Friday: Gold Prices Have Regained the Week of Losses as Markets Brace for US-China Crossfire Heading into the Weekend
Although the yellow metal’s price chart largely stabilized through Asian’s final session of the week global stock markets’ initial reaction to the heating of US-China trade tensions showed a continued reeling-back of risk appetite, as did steady buying in US Treasury debt. Gold began riding the risk-off wave higher through the European morning; ahead of this morning’s PCE inflation report the yellow metal was trading at a $10 gain.
So far today, the major US stock indices are marked just slightly lower for the day, but gold and other safe havens assets have enjoyed continued support as the day rolls toward a White House press conference (time as yet unannounced) that may have unknown ramifications for global trade. Gold in particular has been given a further boost by Federal Reserve Chairman Jerome Powell’s appearance this morning, which caps off the public commentary available for this FOMC cycle. The chairman had relatively little to say about specific monetary policy but did enough to further the narrative that rates will remain ultra-low for the foreseeable future, a reality that has been a primary driver of gold strength since the end of March.
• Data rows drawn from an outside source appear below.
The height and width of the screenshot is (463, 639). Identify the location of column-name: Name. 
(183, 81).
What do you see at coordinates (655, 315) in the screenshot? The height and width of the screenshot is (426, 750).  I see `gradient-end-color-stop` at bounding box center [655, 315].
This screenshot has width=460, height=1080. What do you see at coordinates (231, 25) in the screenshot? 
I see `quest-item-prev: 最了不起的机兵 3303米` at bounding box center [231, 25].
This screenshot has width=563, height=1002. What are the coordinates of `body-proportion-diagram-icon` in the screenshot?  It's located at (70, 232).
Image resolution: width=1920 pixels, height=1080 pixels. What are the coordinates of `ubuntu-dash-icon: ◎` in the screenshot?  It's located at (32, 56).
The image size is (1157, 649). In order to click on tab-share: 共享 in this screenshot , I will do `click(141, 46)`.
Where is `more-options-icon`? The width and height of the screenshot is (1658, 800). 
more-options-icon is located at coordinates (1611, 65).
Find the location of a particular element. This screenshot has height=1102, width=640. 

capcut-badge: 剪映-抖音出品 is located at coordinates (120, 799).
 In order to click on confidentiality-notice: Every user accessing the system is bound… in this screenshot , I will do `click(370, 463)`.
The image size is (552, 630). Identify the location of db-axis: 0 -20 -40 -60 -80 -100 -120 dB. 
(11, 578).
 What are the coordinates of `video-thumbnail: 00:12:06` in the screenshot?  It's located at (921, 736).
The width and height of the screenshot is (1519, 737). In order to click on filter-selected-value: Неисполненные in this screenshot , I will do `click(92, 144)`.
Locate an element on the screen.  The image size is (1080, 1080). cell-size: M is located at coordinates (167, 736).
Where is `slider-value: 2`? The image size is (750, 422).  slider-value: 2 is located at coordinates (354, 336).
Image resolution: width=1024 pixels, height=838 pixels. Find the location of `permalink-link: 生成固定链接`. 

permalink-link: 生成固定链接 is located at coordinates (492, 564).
“This is an emergency of a nature that we haven’t really seen before,” Fed Chair Powell says about the coronavirus crisis. “At the beginning of this, my colleagues and I really saw that we needed to be using our tools to their fullest extent.” https://t.co/53tzfJe8p1 pic.twitter.com/mN9882sAlb
— CNBC (@CNBC) May 29, 2020
At the time of writing, POTUS’ press conference is as-yet unscheduled. While markets are generally calming down for the end of the week, it looks awfully similar to bracing for impact. Gold prices, for their part, have managed to rally all the way to $1735/oz and higher, flat to last week’s close.
We’ve got a busy economic calendar next week, starting off with updated PMI’s for the US economy, and wrapping with May’s jobs report. A lot of the week will be spent looking ahead to how bad (or improved) the headline unemployment rate will look, but the one thing we can say well ahead of Donald Trump’s presser this afternoon is that the US and China’s accelerating slap-fight will likely be the dominant narrative to begin the month of June.
First, though, a weekend. I hope you’ll do your best to enjoy it, traders, and to say healthy. I’ll see everyone back here on Monday for our weekly calendar preview.